Reading that made me laugh: Over the years, my father and I have had endless discussions about the organization of our bookshelves, which we change all the time, usually when we're supposed to be doing something else, like finishing a story for a presssing deadline. Currently, mine is organized by genre (fiction, nonfiction, poetry, with trinkets separating each genre -- a stone gargoyle, a picture of my nephew, a small rubber brain), then by category within genre (science, general nonfiction, memoir, etc, which gets tricky when books fall in more than one category), then alphabetical by author within each category. Those books stand one next to the other on the shelf, but I have special categories within each category for subjects I plan to write about someday -- those books lie flat, stacked one on top of the other, also alphabetized by author.

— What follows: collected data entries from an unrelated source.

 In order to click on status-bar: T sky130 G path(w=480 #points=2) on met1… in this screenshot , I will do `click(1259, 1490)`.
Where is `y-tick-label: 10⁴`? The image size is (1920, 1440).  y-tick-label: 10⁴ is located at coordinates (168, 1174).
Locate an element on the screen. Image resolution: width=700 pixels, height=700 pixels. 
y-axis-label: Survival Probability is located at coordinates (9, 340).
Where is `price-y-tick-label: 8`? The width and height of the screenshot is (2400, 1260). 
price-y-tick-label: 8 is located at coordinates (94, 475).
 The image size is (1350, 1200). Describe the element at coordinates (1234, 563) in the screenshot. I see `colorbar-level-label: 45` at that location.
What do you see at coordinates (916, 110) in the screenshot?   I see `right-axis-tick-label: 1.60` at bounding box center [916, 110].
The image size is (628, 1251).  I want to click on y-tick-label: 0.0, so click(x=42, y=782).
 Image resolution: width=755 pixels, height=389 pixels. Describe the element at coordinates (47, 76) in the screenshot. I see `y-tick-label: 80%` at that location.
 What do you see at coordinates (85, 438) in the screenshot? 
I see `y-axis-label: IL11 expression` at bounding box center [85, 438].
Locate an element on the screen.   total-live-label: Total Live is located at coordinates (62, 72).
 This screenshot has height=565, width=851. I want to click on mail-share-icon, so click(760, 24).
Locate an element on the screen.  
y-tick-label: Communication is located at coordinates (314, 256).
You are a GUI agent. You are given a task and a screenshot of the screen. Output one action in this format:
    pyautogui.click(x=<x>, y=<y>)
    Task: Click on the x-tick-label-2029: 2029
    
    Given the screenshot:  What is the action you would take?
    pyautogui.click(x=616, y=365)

So I read Parini's essay and thought, someone looking at my bookshelves will immediately learn three things about me: I'm a science nerd, I'll someday write about Appalachia and memory and tattoos, and I probably have a borderline case of OCD, which I clearly inherited from my father, whose shelves are even more intricately organized than mine.
Parini's essay was quite timely for me, because this week I start putting all my books in boxes (alphabetically and categorized) because I'm moving and leaving my wall of built-in shelves behind (that, combined with a big story deadline, explains the quiet blog). This is exciting, because it means I have to buy new bookshelves, which means I have to re-organize my books by shelf as well as category and author ... It's all about perfectly organized chaos.